India's new home minister, appointed in the wake of the Mumbai terror siege, is admitting security failures in preventing the attack and says there must be a fundamental change in attitude in the country to effectively fight terrorism.
Just days after exchanging his finance portfolio for that of home minister, Palaniappan Chidambaram is acknowledging failures in preventing the Mumbai terror attack.
"I take note of your anguish and your legitimate complaint about the lapses," he said. "We will address the causes that led to the lapses"
Chidambaram also told reporters in Mumbai a change in thinking is needed in the country.
"September 11th changed the attitude of all the people of the United States," he said. "What happened in Mumbai must be the trigger for a fundamental change in our attitude towards terrorism and combating terrorism."
As to how the investigation is progressing, the minister now tasked with domestic security is being tight-lipped. He says there will be no details released by him until the investigation is completed and he can report it to a session of parliament.
Chidambaram replaced Shivraj Patil, who said he resigned to take "moral responsibility" for the attack.
The siege of Mumbai followed a string of terrorist bombings in Indian cities this year.
Indian media Friday are quoting anonymous official sources as saying a direct connection has been established between the attackers from the Laskhar-e-Taiba terrorist outfit and Pakistan's powerful Inter-Services Intelligence agency, known as the ISI.
Pakistan denies any official involvement blaming the attack on "non state actors" and insists India provide credible evidence against those it is accusing.
Senior terrorism analyst Jeremy Binnie of Jane's Information Group sees a possible military connection to the attackers who skillfully used sophisticated weapons to kill more than 160 civilians and members of security forces.
"We certainly think it's possible that some serving soldiers or former soldiers knew about this attack or were involved in the training," he said. "What we don't think, at this stage, is that this goes up the military chain of command.
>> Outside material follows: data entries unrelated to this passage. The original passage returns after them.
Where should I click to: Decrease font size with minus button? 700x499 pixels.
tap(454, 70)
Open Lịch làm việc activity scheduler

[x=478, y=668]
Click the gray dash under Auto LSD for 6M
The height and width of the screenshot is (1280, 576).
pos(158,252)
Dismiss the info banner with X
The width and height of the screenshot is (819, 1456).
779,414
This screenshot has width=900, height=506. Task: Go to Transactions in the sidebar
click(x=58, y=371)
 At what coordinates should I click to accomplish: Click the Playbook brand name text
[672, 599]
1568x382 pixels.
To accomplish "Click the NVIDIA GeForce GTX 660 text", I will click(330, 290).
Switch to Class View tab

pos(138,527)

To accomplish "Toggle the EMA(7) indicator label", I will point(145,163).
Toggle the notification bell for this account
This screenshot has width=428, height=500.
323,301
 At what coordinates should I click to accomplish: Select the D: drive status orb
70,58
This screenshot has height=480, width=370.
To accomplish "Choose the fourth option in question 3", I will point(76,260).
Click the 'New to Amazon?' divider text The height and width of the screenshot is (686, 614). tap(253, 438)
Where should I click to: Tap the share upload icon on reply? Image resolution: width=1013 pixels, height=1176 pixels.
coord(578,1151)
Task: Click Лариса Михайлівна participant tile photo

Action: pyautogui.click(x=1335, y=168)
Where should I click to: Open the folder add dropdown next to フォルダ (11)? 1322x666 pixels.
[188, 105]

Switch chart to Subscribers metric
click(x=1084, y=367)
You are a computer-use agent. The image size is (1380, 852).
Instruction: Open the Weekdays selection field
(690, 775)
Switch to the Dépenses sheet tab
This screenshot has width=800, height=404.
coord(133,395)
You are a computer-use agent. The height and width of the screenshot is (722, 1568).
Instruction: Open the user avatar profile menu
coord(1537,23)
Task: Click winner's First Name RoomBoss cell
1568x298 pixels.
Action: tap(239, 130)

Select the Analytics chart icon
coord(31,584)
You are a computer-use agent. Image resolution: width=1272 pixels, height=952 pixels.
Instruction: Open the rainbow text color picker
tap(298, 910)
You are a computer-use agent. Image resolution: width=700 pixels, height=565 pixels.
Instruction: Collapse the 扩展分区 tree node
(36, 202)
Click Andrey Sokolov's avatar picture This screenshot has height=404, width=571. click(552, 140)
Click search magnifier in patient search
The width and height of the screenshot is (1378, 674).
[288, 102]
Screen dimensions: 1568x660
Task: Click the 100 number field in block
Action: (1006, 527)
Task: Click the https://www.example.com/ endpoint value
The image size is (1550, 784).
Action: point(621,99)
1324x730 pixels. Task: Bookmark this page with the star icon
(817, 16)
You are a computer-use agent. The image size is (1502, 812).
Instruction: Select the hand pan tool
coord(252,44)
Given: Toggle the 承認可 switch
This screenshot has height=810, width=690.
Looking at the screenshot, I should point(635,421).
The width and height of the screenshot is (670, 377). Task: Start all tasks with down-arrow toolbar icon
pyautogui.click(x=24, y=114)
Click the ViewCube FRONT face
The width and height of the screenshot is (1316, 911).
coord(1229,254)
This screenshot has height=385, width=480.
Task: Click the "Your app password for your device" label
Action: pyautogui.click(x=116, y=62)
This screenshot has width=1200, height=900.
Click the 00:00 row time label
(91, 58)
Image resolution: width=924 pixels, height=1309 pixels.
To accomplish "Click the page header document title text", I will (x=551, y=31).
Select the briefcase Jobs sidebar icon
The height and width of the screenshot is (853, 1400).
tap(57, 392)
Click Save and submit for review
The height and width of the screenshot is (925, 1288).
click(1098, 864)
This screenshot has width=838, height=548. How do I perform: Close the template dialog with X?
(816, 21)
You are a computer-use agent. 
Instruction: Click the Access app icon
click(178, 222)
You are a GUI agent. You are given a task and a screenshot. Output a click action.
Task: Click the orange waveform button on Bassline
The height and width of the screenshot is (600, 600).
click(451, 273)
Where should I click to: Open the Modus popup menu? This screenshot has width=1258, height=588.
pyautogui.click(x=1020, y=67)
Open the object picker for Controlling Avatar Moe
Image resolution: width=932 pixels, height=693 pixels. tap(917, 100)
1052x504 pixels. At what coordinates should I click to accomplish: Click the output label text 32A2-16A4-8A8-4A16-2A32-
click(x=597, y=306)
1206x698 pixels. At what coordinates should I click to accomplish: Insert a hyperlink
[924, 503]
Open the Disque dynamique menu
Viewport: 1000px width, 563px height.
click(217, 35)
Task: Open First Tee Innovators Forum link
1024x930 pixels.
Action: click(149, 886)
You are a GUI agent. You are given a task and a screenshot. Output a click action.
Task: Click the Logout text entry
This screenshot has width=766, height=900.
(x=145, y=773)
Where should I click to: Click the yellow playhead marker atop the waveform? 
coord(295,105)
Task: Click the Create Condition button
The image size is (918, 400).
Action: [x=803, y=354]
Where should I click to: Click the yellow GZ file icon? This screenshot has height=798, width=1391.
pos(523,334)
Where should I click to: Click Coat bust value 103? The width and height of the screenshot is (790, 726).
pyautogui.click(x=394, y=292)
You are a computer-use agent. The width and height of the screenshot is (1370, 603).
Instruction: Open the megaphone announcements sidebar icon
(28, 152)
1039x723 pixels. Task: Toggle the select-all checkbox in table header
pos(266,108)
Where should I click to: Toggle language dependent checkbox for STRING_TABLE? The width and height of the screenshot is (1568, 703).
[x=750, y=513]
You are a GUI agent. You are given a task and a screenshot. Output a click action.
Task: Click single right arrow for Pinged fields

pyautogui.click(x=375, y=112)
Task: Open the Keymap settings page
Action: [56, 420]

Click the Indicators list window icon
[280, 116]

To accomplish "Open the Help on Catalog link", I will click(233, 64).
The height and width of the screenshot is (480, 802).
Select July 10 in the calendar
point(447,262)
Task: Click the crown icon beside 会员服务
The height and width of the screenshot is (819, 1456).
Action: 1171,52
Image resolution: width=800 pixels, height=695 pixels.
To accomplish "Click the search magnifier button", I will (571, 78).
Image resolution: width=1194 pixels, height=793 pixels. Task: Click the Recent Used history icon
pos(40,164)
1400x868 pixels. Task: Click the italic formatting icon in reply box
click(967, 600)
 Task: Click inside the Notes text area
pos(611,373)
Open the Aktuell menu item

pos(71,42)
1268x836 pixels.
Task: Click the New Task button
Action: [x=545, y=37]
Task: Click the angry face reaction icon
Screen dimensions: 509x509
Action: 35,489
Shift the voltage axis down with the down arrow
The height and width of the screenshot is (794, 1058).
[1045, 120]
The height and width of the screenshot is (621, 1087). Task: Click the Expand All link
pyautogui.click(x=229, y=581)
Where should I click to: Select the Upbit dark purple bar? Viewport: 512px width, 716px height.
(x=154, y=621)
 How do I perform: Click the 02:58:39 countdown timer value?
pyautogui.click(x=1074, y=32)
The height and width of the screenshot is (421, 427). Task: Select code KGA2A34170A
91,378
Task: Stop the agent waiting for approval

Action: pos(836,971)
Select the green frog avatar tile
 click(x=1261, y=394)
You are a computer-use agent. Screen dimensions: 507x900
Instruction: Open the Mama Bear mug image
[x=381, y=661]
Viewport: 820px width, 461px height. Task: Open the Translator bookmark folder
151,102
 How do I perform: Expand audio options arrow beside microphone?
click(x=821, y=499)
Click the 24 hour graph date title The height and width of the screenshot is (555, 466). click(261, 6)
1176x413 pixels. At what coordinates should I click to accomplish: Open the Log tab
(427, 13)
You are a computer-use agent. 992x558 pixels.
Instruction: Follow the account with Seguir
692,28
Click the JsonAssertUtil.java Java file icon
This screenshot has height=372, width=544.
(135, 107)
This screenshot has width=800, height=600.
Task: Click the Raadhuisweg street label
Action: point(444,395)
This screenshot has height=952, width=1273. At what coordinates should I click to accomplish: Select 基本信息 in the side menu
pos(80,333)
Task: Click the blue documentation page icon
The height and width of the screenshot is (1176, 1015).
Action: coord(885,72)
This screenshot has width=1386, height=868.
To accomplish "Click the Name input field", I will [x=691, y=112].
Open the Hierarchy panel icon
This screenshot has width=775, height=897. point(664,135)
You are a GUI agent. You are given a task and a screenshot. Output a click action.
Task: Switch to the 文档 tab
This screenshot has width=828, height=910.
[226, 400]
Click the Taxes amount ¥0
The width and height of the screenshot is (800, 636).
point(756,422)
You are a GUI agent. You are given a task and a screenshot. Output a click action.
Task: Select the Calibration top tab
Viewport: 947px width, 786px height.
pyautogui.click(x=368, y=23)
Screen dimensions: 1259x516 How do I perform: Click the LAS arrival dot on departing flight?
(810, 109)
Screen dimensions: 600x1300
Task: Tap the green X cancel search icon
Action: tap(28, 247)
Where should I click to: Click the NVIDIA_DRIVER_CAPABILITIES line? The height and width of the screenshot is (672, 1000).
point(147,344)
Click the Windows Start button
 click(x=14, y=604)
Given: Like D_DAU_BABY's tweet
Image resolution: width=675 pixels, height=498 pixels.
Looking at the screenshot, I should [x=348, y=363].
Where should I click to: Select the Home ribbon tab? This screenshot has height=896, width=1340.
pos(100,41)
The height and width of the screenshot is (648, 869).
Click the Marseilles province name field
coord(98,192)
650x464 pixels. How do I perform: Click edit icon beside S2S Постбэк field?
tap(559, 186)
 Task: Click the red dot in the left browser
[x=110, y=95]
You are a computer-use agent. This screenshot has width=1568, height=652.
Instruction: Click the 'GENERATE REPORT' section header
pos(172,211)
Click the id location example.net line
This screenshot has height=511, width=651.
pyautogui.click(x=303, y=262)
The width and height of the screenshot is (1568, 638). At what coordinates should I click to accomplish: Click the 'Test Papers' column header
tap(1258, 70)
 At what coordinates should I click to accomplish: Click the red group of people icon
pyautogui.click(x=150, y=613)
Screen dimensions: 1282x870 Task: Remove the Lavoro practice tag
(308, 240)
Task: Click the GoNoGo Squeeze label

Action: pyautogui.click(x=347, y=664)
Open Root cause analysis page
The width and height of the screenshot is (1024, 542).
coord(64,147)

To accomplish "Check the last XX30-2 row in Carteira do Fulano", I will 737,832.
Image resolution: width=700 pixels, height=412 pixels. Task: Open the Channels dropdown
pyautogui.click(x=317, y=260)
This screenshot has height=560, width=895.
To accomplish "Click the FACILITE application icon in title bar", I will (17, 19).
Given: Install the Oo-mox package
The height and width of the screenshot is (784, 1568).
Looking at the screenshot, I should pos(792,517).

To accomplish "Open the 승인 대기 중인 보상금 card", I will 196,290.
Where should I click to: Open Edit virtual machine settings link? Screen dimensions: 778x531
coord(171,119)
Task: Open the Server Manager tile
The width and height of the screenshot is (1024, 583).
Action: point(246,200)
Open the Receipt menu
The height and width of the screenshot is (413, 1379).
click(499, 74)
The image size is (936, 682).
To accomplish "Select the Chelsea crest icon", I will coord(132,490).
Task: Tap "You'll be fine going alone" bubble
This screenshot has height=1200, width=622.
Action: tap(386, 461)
What will be a matter of speculation for a long time to come is maybe the extent of which how high up in the ISI someone knew about this"
The Mumbai attack came as New Delhi and Islamabad were trying to get their peace process back on track. Now relations are at their worst point since 2001, when the nuclear-armed neighbors came to the brink of war following an attack on India's parliament, also blamed on Laskhar-e-Taiba.